Material for the task:
BEGIN

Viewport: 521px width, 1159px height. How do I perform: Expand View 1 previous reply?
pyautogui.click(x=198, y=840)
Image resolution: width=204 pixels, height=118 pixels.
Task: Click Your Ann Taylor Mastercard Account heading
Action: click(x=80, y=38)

END

Task statement:
The response should be an exact repeat of the data above.

Final answer:
Viewport: 521px width, 1159px height. How do I perform: Expand View 1 previous reply?
pyautogui.click(x=198, y=840)
Image resolution: width=204 pixels, height=118 pixels.
Task: Click Your Ann Taylor Mastercard Account heading
Action: click(x=80, y=38)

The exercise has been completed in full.